Arguably, property hosts in non-urban locations will be best placed for the rebound in the short-term, as they are able to advertise and market their remoteness as an advantage. Destinations that are only accessible by car, or which don’t require any public transport may actually be seen as preferable in the initial stages of recovery. However, we’d advise against marketing properties specifically for refuge or quarantine, as many rental channels and OTAs are following government guidelines and taking a very dim view of such behaviour.

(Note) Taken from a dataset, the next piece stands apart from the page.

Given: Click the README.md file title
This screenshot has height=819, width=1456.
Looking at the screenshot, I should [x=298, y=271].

That’s not to say that urban rentals are dead forever of course. Major cities will always be a hotspot for visitors, and tourist attractions will see a rise in demand eventually. But such a rebound may come slower to urban markets than rural areas. An exception to this may be business travel, which some have predicted to recover before leisure travel does. There is however some debate about the extent to which business travel will return. Many employees are now adapting to new ways of working and some are speculating that digital remote work will become more normalised in future, though the idea that this will replace business travel entirely seems to be something of a stretch. Indeed, domestic business travel in China is slowly waking up already, and there is no reason to suggest the same won’t happen elsewhere.
Guests will value hygiene & cleanliness more
We’ve already established a few ways in which guest behaviours may change, but it’s worth considering potential changes to their values too. Top of that list is the increased importance of hygiene and cleanliness. Emphasising the sanitary nature of properties will be of utmost importance for those looking to persuade guests to visit in the wake of the virus. Where some hosts may have been able to get away with a little sloppiness or less-than-thorough cleaning in the past (especially in lower-end accommodation), many guests will no longer accept anything less than absolutely spotless properties for the foreseeable future.

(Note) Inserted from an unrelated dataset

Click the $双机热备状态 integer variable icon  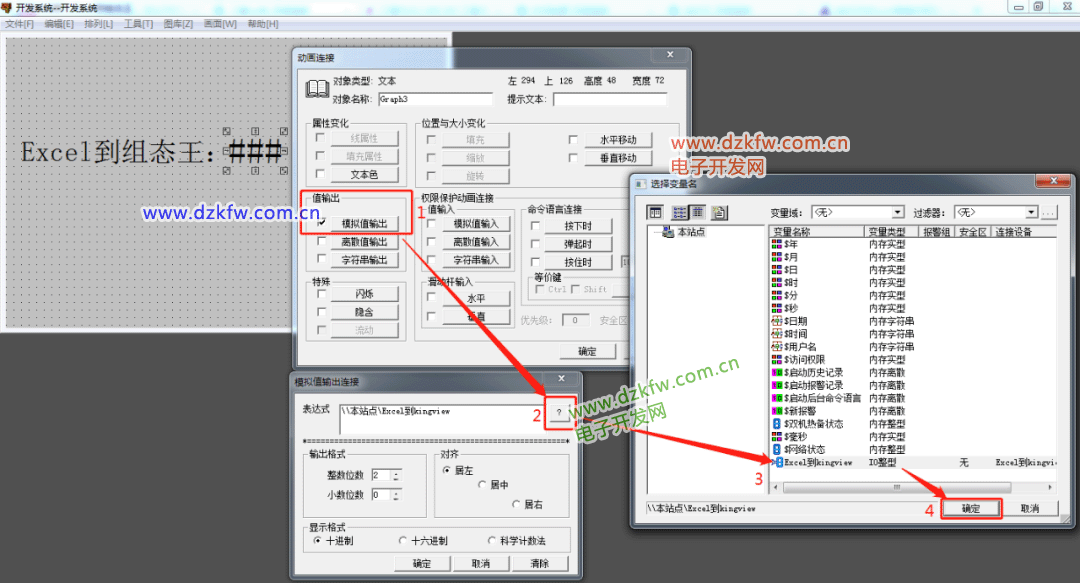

Indicating the cleaning procedures that you have in place will be both necessary and advantageous when it comes to securing bookings. Remember, vacation rentals will be competing with hotels which typically have much more regimented cleaning protocols, so detailing the extra precautions you’re taking will go a long way towards easing guests’ concerns. Indeed, given the more private nature of whole-property rentals, rental providers may actually have a unique selling point over busier public accommodation like hotels if marketed correctly and responsibly.
Because of this increased importance of cleanliness, guests may be more willing to pay for cleaning services than they were in the past. The extra cost may be worth the reassurance of knowing the property is hygienic and safe, though any increases in price should be proportionate to the additional services offered. You may also wish to consider offering “hygiene packs”, such as hand sanitiser and disposable face masks to help guests feel safe.
The current situation seems to change every day and nobody knows for sure what the future of the vacation industry looks like. However, tourism will eventually rebound (it always does), and considering the ways in which guest booking habits might change can help property managers and rental hosts be prepared for whatever the new normal might be.